The data below holds a line containing "Choose the Monthly" and a line containing "Task: Click the USB hardware wallet icon"; please quote exactly those two lines and every line between them, and nothing else.

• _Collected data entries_
== Segment start ==

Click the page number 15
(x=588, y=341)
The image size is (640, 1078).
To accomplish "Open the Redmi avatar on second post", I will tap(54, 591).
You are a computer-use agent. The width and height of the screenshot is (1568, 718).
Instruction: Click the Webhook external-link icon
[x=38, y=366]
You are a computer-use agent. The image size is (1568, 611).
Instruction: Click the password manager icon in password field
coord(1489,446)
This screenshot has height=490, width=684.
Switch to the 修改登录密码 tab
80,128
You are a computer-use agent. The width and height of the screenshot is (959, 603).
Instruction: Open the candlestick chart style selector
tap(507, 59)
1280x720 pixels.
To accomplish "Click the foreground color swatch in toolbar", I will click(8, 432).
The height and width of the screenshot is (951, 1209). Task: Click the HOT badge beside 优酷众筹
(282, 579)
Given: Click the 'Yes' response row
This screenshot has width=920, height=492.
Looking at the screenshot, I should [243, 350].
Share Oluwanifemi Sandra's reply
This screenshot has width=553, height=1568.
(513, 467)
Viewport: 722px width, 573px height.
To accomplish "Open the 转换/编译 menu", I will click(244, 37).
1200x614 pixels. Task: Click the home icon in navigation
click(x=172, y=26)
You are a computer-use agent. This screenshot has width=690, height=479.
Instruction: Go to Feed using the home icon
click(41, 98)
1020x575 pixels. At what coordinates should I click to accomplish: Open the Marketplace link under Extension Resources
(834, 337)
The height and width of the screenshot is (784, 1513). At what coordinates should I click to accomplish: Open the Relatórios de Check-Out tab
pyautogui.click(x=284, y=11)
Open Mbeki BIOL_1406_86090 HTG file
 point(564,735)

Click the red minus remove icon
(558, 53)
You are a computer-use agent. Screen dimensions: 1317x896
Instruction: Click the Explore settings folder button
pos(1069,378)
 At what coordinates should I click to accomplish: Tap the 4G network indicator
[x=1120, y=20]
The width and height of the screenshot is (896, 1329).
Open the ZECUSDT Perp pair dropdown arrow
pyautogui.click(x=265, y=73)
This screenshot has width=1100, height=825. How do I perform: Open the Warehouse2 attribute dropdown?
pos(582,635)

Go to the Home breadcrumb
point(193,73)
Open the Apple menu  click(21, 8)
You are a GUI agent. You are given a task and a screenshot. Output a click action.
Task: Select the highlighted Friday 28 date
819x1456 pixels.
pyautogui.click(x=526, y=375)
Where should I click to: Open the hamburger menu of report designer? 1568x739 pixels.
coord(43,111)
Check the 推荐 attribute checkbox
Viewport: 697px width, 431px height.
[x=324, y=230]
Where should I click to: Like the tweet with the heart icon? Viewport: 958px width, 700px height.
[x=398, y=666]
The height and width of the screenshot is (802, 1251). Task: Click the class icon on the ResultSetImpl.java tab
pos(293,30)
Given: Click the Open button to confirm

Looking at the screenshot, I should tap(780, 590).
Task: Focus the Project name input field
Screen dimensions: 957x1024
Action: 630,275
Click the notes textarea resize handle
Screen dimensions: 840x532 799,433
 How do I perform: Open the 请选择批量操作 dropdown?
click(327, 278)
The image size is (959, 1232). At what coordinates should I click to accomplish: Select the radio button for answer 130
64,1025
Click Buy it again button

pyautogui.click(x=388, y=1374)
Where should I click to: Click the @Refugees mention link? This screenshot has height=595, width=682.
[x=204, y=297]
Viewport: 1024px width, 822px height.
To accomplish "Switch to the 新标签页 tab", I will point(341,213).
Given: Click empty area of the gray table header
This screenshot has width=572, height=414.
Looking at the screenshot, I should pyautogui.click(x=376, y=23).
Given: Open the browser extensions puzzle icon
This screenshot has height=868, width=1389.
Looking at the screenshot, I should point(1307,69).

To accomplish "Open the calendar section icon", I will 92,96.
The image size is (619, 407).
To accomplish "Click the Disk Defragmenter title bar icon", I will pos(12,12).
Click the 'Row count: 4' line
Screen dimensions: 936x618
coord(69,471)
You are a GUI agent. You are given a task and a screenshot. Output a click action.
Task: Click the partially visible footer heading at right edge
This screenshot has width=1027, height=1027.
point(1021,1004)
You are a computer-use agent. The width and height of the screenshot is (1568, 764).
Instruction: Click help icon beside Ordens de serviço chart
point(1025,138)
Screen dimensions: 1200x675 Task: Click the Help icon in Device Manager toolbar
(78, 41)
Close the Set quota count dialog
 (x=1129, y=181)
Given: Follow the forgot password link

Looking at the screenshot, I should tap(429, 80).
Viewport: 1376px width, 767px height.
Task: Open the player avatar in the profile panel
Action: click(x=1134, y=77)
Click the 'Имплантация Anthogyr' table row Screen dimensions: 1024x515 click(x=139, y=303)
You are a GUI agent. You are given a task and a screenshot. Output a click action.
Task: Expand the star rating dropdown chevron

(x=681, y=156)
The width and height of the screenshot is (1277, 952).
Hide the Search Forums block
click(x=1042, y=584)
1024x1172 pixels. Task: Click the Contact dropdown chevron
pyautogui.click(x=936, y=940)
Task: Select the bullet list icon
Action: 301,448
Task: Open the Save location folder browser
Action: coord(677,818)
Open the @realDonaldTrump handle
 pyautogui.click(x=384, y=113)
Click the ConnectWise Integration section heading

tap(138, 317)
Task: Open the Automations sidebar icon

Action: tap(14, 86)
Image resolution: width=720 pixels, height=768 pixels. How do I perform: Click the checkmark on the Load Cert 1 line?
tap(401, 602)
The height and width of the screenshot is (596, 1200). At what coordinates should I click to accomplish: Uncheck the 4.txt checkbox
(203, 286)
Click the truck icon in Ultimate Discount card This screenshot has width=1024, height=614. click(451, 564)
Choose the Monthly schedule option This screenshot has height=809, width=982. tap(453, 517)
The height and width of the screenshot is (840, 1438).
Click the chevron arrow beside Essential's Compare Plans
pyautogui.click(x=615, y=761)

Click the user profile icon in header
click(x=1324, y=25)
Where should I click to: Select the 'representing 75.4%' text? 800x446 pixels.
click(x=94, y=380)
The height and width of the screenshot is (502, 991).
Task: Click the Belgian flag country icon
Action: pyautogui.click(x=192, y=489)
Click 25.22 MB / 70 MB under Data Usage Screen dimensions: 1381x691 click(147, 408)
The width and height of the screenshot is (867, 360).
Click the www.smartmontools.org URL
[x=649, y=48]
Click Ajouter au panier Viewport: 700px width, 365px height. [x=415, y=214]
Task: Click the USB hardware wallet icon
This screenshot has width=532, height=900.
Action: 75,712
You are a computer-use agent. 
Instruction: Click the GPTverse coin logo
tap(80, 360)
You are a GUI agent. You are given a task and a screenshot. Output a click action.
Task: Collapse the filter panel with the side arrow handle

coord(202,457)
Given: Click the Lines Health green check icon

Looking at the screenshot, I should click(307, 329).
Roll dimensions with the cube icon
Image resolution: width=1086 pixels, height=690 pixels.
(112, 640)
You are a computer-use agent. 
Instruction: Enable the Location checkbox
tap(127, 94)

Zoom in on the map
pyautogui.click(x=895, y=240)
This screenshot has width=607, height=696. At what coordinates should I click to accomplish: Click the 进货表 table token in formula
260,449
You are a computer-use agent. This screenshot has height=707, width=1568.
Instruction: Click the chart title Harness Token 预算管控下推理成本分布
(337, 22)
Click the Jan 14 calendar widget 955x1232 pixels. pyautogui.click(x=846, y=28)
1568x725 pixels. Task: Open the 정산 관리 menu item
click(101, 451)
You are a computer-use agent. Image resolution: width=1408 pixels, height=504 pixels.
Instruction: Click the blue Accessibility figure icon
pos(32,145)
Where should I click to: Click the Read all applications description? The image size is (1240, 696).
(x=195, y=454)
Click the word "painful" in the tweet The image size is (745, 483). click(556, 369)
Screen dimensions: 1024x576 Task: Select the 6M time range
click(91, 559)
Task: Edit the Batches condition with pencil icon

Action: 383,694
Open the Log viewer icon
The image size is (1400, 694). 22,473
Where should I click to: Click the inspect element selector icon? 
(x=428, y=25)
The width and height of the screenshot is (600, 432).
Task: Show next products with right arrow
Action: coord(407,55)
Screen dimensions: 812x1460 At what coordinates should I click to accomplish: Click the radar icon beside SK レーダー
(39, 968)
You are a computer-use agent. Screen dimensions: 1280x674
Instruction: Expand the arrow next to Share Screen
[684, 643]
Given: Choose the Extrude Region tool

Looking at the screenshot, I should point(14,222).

== Segment end ==

• _Solution_
Choose the Monthly schedule option This screenshot has height=809, width=982. tap(453, 517)
The height and width of the screenshot is (840, 1438).
Click the chevron arrow beside Essential's Compare Plans
pyautogui.click(x=615, y=761)

Click the user profile icon in header
click(x=1324, y=25)
Where should I click to: Select the 'representing 75.4%' text? 800x446 pixels.
click(x=94, y=380)
The height and width of the screenshot is (502, 991).
Task: Click the Belgian flag country icon
Action: pyautogui.click(x=192, y=489)
Click 25.22 MB / 70 MB under Data Usage Screen dimensions: 1381x691 click(147, 408)
The width and height of the screenshot is (867, 360).
Click the www.smartmontools.org URL
[x=649, y=48]
Click Ajouter au panier Viewport: 700px width, 365px height. [x=415, y=214]
Task: Click the USB hardware wallet icon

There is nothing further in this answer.